* START *

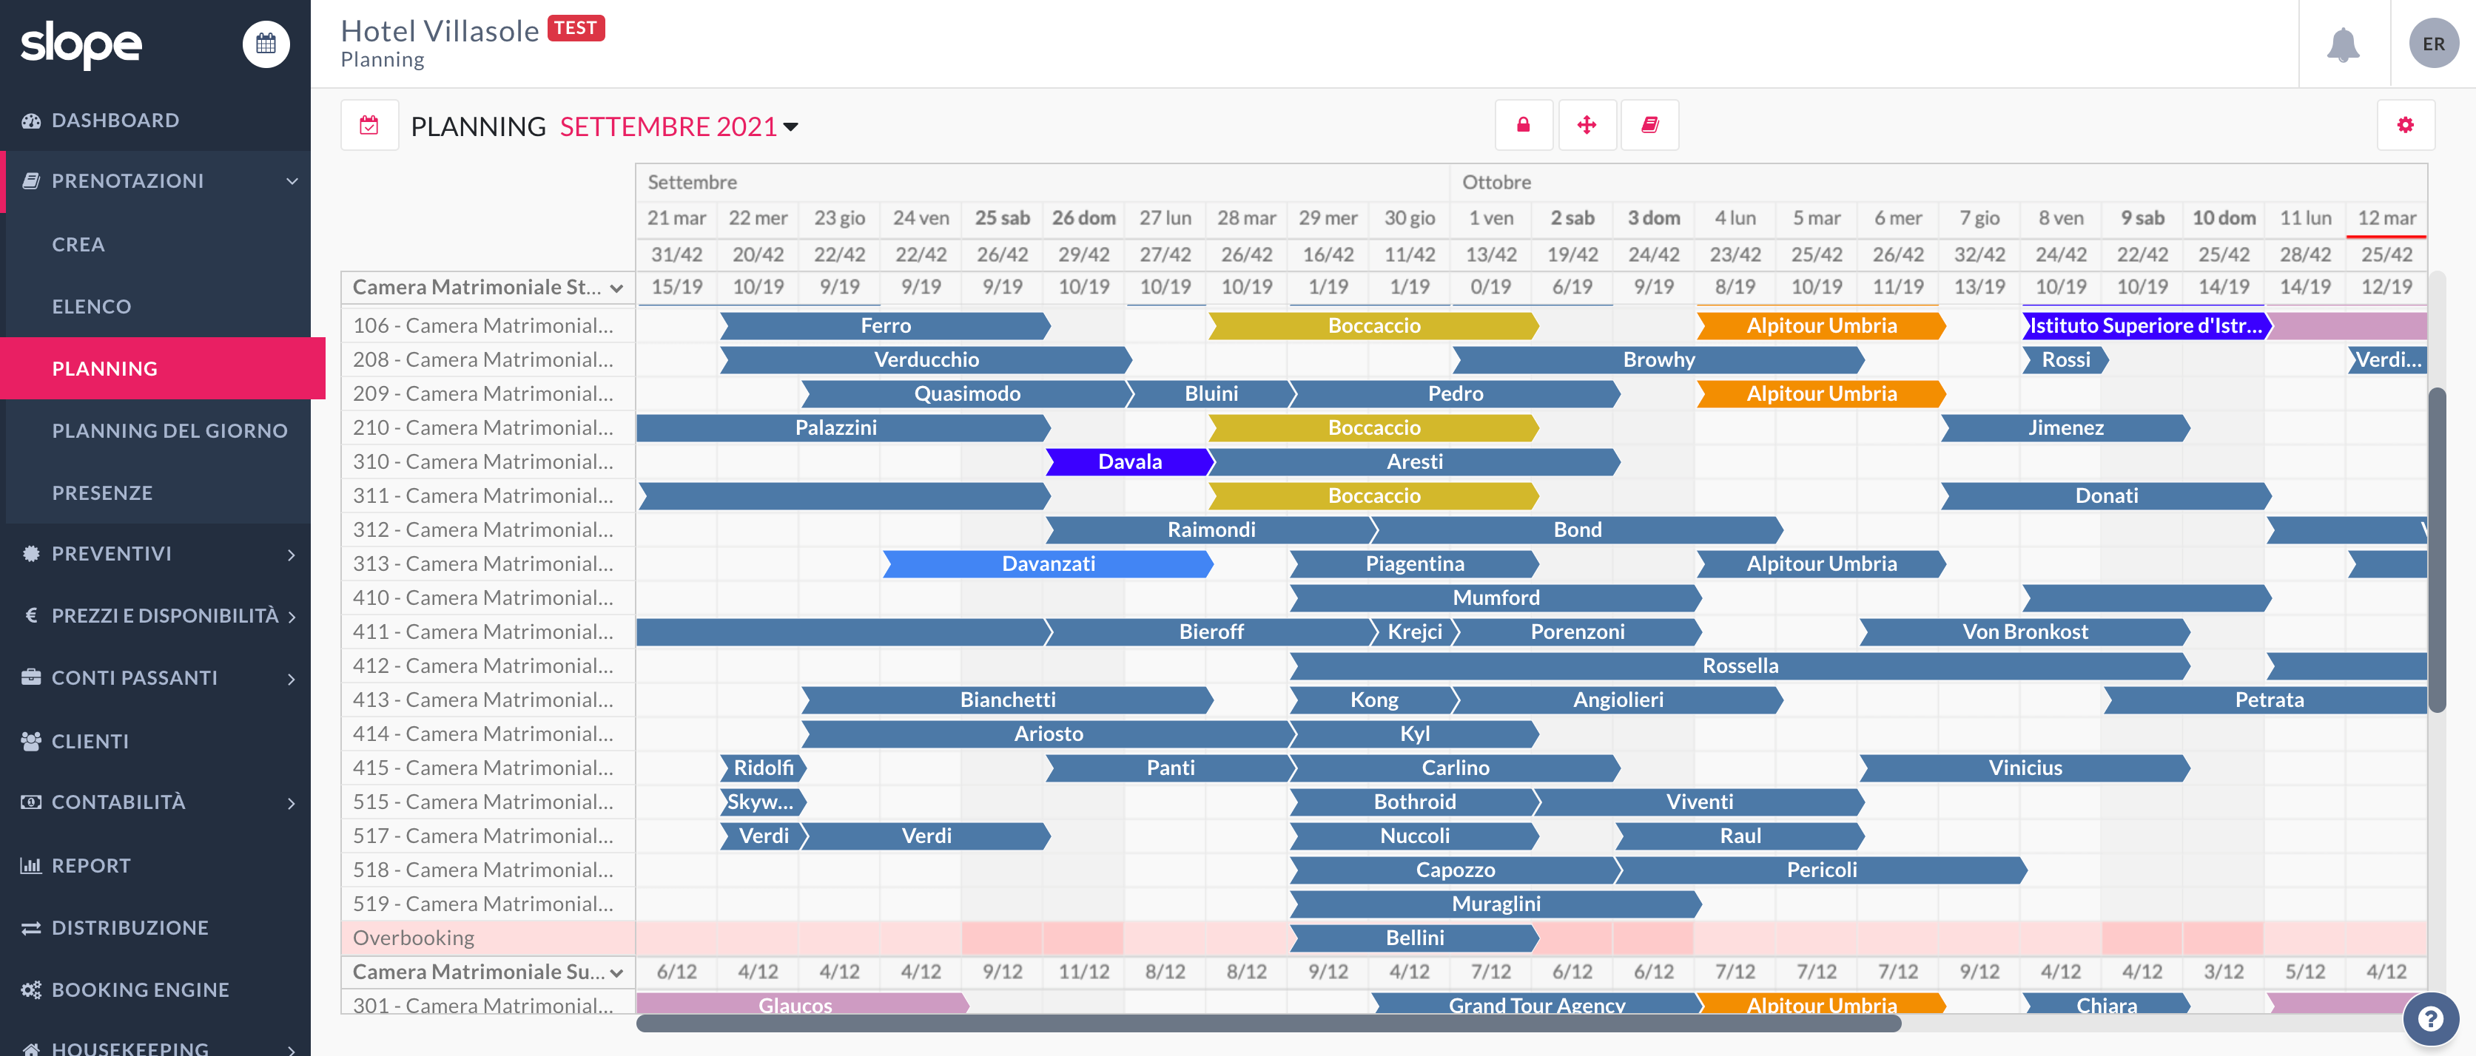Select the move arrows toolbar icon
This screenshot has width=2476, height=1056.
pos(1587,125)
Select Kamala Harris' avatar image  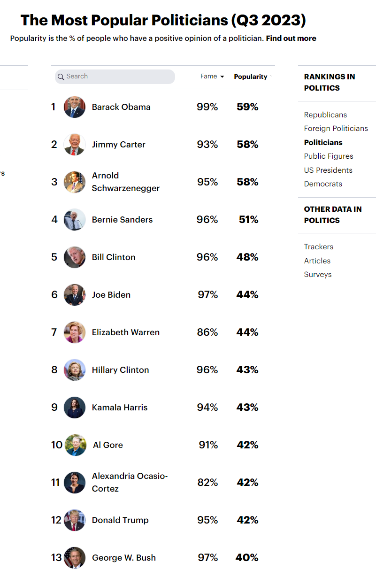(x=75, y=408)
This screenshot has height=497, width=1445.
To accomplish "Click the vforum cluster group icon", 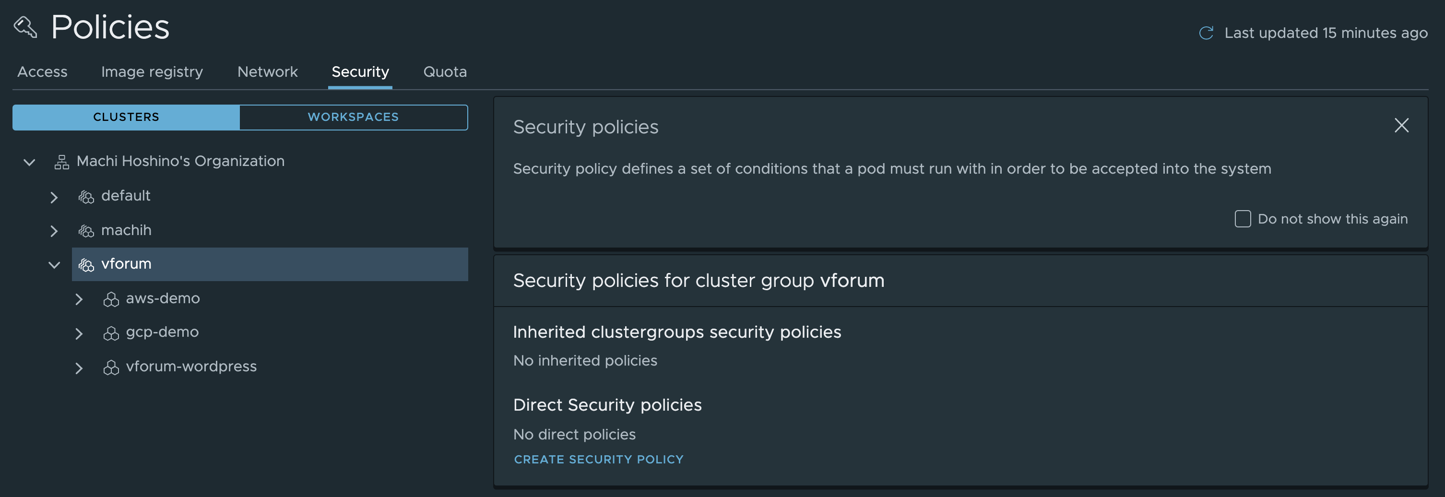I will point(86,265).
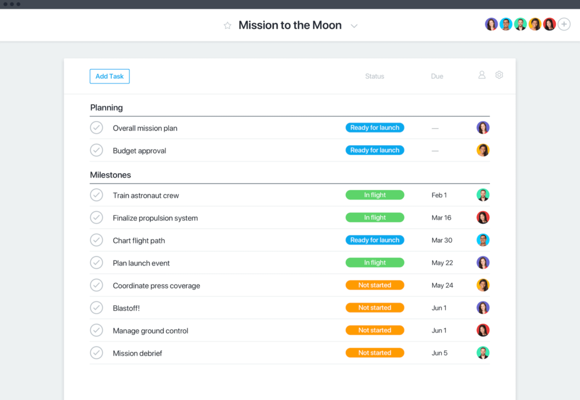Check off the Blastoff! task

click(x=97, y=308)
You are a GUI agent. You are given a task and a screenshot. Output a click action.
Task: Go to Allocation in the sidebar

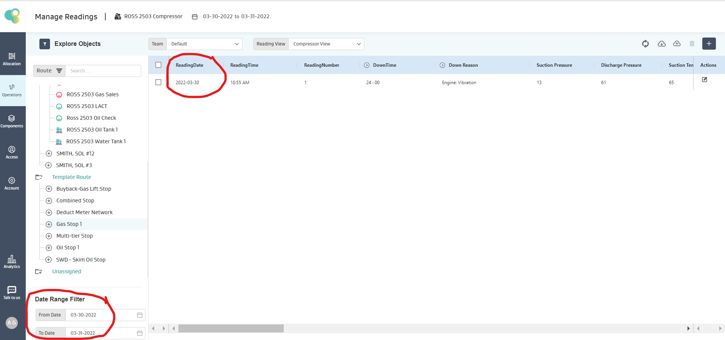pyautogui.click(x=12, y=59)
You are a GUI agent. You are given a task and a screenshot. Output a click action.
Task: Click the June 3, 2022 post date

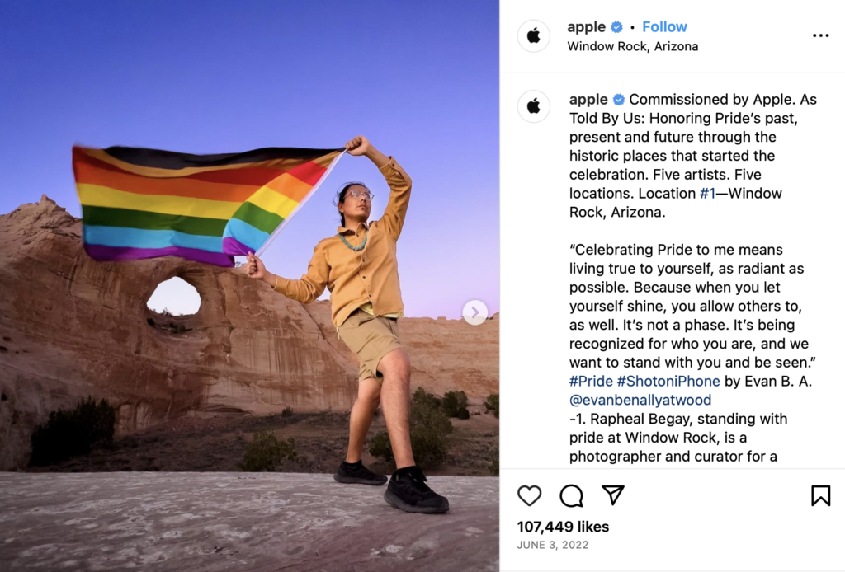click(553, 545)
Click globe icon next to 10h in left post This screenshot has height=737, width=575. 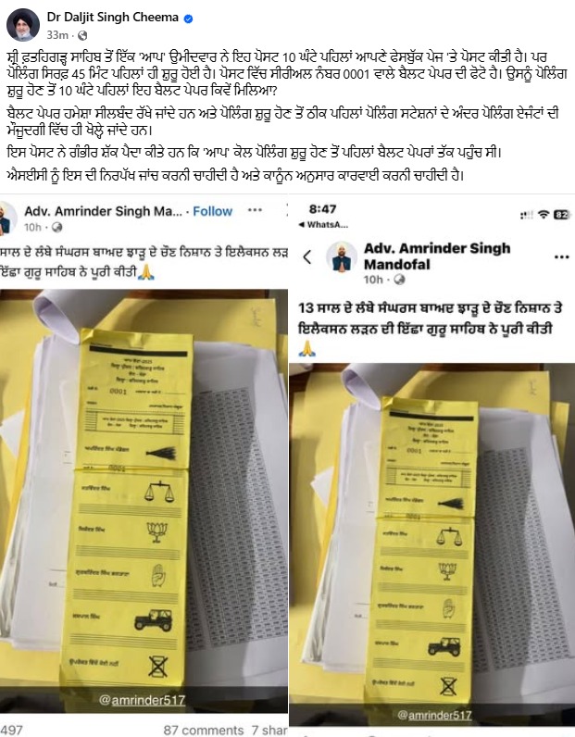coord(56,228)
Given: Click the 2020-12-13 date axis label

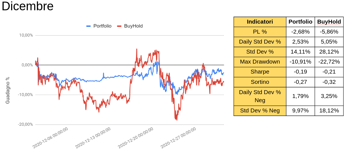Looking at the screenshot, I should point(93,137).
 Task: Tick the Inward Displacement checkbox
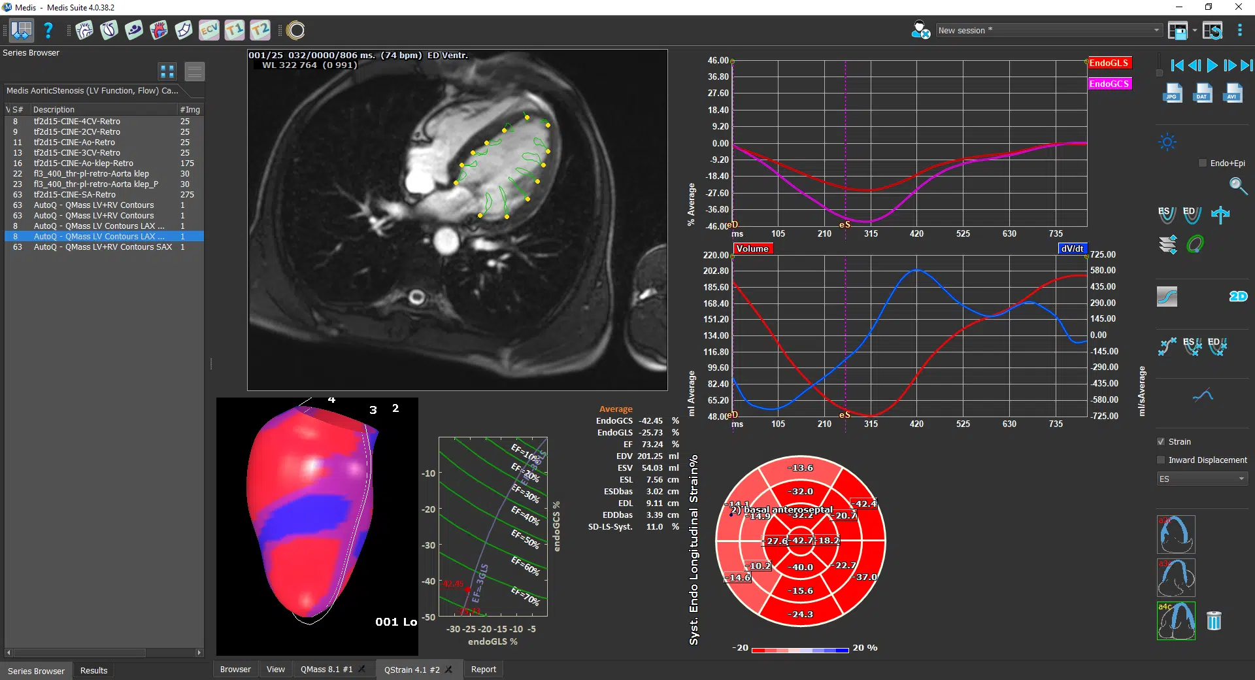pos(1162,460)
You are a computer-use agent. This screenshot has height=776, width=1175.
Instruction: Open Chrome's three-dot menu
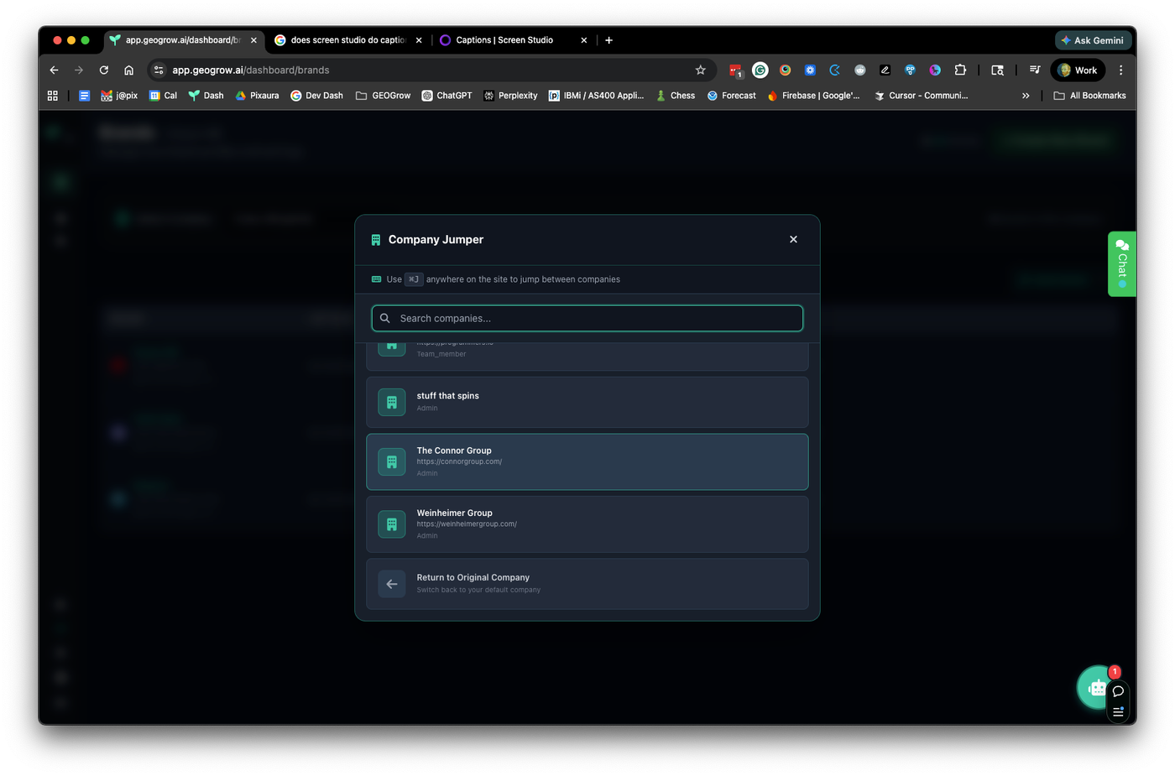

* END *

→ **What is needed**:
Could you quote the part of the items that begins with the line containing "Task: Tick the Inward Displacement checkbox" and runs through the end of the items, leaving out the pictures?

→ **Final result**:
 Task: Tick the Inward Displacement checkbox
pos(1162,460)
You are a computer-use agent. This screenshot has height=776, width=1175.
Instruction: Open Chrome's three-dot menu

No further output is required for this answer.